Now what is this treasure—this inward state of the heart? What is its analysis, and why is it so precious? As yet we are quite in the dark as to this. No positive moralist has as yet shown us, in any satisfactory way, either of these things. This statement, I know, will be contradicted by many; and, until it is explained further, it is only natural that it should be. It will be said that a positive human happiness of just the kind needed has been put before the world again and again; and not only put before it, but earnestly followed and reverently enjoyed by many. Have not truth, benevolence, purity, and, above all, pure affection, been, to many, positive ends of action for their own sakes, without any thought, as Dr.

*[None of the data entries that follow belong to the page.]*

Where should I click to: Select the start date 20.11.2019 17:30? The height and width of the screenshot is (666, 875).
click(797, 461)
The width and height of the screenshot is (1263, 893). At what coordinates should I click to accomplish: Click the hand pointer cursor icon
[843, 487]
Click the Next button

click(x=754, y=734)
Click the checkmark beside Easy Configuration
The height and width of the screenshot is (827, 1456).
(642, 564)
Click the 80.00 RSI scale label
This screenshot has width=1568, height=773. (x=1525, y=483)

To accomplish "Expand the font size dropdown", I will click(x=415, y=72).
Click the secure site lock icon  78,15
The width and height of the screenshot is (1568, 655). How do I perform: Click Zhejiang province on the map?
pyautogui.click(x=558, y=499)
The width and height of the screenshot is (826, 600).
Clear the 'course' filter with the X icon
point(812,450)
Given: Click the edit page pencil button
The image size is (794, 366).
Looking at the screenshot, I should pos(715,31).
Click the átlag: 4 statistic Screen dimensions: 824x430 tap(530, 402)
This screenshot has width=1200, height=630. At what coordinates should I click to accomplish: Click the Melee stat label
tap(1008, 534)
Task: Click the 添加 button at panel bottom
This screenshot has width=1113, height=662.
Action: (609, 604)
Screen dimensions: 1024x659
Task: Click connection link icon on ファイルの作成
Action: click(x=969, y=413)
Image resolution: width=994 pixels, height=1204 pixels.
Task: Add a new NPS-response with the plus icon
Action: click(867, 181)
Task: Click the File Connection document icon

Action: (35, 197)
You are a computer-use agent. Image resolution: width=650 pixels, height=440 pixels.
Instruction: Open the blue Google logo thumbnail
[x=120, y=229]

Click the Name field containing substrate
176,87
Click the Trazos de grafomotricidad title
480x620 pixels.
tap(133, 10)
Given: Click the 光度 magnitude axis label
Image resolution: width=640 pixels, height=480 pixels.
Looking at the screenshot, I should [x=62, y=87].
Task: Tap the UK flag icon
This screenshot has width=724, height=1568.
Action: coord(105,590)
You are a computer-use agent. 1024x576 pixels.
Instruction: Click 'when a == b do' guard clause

Tyndall says, 'of any reward or punishment looming in the future'? Is not virtue followed in the noblest way, when its followers, if asked what reward they look for, can say to it, as Thomas Aquinas said to Christ, 'Nil nisi te, Domine'? And has not it so been followed? and is not the positivist position, to a large extent at any rate, proved?
Is it not true, as has been said by a recent writer, that[11] 'lives nourished, and invigorated by ideal have been, and still may be, seen amongst us, and the appearance of but a single example proves the adequacy of the belief?'
I reply that the fact is entirely true, and the inference entirely false. And this brings me at once to a point I have before alluded to—to the most subtle source of the entire positivist error—the source secret and unsuspected, of so much rash confidence.